Androg y nous is a word usually associated with rock stars such as Prince or Michael Jackson, whose income is a lot higher than their masculinity index. Rarely is the term used to describe professional football players. Few could define it (having female and male characteristics in one). Fewer still would apply it to themselves.
Kellen Winslow of the San Diego Chargers is different. He wants the world to think of him as gentle, caring, strong enough to cry, not afraid to hug a man if he's moved. Phil Donahue would approve.
"I've never been wrapped up in the macho thing," said Winslow, 28, who is working toward a master's degree in clinical psychology.
As part of the curriculum, he took a test that gives a profile of an individual's masculine and feminine traits. He scored 22 out of a possible 29 on the male side, 21 on the female side.
Winslow revealed this as part of a crusade to help young athletes--and young people in general--define and protect their identities. He isn't naive enough to think that he can change basic perceptions of professional athletes.
"The only way I can help other people is to be myself and disclose what I'm really like," he said.
It took years for Winslow--the seemingly indestructible 6-foot 6-inch, 252-pound tight end--to form an acceptable opinion of himself beyond the cocky, noisy mask he put on for the world.
"I guess it may threaten people's masculinity and ruin their Sunday afternoons to know that I want to be human," Winslow said. "We as pro football players do so much to reinforce that macho stereotype. Hugging and patting a guy on the backside are acceptable on the field but not off it.
"Well, I don't think it means you're homosexual if you hug a man. It means you care about him as a person. Hey, it's OK to be human. It takes a real man to cry and show involvement. The ones who say they don't have any weaknesses are lying."
Seen in this light, he doesn't mind if he's also regarded as a hunk.
Last fall, Winslow was named the tight end on pro football's team of the quarter-century, 1960-1984, by the voters who select members of the Pro Football Hall of Fame. He was the only active offensive player so honored. Among his other accomplishments: Three seasons with at least 88 receptions, plus one of the most memorable macho performances in the game's history.
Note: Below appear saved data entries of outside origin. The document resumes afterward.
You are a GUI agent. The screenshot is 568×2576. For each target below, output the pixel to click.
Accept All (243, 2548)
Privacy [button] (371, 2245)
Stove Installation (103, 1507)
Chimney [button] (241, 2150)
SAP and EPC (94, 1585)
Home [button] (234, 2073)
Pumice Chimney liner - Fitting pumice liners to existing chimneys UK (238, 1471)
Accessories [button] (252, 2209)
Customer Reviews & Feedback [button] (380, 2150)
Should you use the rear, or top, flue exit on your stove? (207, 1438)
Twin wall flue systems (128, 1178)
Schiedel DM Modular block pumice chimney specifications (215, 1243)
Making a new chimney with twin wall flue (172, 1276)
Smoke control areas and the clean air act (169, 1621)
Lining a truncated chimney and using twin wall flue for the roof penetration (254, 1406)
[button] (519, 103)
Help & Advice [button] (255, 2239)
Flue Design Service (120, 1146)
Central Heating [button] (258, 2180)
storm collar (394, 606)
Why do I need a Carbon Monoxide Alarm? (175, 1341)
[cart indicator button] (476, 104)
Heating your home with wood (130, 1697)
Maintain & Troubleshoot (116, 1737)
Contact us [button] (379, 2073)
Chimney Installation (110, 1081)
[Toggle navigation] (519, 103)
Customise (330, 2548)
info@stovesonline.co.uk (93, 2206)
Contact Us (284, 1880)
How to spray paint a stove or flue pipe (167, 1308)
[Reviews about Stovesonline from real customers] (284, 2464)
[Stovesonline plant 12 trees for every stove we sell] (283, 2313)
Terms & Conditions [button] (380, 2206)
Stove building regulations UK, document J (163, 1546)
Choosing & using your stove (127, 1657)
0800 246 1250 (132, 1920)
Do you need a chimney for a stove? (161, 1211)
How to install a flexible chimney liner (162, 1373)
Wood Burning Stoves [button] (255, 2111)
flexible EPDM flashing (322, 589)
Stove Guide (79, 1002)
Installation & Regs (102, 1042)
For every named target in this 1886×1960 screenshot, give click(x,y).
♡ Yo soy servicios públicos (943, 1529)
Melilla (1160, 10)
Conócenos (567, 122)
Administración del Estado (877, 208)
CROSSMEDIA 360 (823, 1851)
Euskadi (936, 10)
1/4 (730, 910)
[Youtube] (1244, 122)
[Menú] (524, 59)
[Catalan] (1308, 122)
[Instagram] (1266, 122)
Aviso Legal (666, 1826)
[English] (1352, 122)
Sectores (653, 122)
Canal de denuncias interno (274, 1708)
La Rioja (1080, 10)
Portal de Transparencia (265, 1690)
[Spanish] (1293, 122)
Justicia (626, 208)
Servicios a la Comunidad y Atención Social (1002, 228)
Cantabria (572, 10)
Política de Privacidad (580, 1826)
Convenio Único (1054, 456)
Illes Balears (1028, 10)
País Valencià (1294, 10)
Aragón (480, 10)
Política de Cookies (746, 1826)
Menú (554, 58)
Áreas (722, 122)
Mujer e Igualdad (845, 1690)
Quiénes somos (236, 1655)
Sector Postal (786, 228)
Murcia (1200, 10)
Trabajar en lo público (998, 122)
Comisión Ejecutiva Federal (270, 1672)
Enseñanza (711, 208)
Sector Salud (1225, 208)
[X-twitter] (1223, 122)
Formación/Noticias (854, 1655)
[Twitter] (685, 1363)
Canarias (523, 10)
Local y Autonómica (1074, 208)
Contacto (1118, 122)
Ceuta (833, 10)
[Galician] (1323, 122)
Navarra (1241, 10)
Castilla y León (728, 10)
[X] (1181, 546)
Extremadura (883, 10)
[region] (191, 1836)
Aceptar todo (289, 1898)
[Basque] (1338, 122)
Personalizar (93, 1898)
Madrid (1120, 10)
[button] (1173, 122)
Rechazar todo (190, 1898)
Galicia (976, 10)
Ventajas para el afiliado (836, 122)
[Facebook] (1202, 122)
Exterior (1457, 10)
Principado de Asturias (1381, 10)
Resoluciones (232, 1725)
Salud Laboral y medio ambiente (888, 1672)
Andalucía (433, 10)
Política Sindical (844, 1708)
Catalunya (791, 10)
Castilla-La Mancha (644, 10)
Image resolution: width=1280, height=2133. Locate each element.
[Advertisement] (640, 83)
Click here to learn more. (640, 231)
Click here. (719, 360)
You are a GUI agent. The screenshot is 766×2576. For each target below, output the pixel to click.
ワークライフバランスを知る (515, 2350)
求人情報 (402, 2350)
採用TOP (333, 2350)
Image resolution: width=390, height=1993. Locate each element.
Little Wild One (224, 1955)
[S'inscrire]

Against the Miami Dolphins in a 1982 playoff game, he caught 13 passes and blocked a field goal to send the game into overtime while staving off exhaustion on a muggy night. "Superman," Miami Coach Don Shula called him.
Winslow, whose goal is to catch 100 passes as part of a comeback from a terrible injury in 1984, said he is running freely and catching as well as ever in workouts. He seems to have dropped the surliness and unhappiness that afflicted him last year, when he was used less than he desired and even left the team, unexcused, for a day.
He is signed for the next three seasons at guaranteed salaries of $585,000 for 1986, $745,000 for 1987 and $795,000 for 1988. He talks of prolonging his career by converting to offensive tackle for a year or two.
Winslow has some large aims in his personal life as well.
After obtaining an advanced degree in psychology, he wants to establish a practice that helps athletes make the transition from high school to college, and later from college to the professional world.
He also is working to maintain the fragile sense of self-esteem and inner peace he reached after a divorce three years ago.
In the midst of the divorce, in the summer of 1983, he discovered just how human he could be, going days without sleeping or eating. The experience was more painful than recuperation from his knee injury and far lonelier than his weeklong "retirement," a tactic he employed in pursuit of a new contract in 1984.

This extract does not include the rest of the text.